** BEGIN **

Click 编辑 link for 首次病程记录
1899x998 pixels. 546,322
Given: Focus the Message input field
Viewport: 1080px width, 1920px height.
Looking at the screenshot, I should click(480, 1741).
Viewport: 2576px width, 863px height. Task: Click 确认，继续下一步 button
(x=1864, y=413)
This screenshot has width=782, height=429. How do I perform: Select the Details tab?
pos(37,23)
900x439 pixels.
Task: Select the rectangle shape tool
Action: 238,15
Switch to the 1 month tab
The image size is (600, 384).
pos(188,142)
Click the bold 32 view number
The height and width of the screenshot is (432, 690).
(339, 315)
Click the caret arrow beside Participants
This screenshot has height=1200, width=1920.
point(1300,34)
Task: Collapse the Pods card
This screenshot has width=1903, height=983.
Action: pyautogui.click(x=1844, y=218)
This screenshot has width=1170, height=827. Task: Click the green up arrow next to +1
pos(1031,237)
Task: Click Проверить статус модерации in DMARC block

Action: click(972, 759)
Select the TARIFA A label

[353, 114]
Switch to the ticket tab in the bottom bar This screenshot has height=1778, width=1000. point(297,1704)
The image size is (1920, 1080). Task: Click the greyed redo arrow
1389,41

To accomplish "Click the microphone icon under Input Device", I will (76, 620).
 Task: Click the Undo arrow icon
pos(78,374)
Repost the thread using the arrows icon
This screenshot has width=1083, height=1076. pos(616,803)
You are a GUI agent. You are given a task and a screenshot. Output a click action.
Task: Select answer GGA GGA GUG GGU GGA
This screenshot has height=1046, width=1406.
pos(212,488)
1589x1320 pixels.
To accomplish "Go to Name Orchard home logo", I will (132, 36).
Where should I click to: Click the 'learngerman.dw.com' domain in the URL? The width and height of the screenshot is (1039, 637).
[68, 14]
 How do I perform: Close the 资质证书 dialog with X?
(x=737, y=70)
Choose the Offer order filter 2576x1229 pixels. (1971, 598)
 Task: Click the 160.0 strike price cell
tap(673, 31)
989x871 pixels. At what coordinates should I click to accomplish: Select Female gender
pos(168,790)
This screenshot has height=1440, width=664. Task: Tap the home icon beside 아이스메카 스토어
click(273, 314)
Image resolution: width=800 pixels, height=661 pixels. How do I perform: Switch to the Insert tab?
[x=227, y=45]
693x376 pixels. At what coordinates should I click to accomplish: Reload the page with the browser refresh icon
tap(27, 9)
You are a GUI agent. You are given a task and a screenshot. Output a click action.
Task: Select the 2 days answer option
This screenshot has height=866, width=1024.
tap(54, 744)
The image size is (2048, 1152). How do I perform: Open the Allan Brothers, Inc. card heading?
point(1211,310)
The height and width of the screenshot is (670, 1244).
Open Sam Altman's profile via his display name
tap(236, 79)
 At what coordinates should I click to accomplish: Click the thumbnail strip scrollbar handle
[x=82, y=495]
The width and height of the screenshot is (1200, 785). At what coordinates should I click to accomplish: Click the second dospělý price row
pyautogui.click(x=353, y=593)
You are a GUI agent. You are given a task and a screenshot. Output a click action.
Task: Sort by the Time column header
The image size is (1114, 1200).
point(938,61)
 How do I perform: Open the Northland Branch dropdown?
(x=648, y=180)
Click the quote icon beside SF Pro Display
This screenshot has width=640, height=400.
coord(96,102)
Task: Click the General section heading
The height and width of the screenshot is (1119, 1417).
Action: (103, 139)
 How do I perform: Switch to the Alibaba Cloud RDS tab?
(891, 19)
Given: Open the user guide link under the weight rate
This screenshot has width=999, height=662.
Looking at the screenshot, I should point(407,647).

** END **

_Stated goal_
Convert the lines from the one containing "Task: Click the General section heading" through the end of the records into a Markdown table with the columns Row and Line, leaving out any blank lines.

_Response to the task_
| Row | Line |
|---|---|
| 1 | Task: Click the General section heading |
| 2 | The height and width of the screenshot is (1119, 1417). |
| 3 | Action: (103, 139) |
| 4 |  How do I perform: Switch to the Alibaba Cloud RDS tab? |
| 5 | (891, 19) |
| 6 | Given: Open the user guide link under the weight rate |
| 7 | This screenshot has width=999, height=662. |
| 8 | Looking at the screenshot, I should point(407,647). |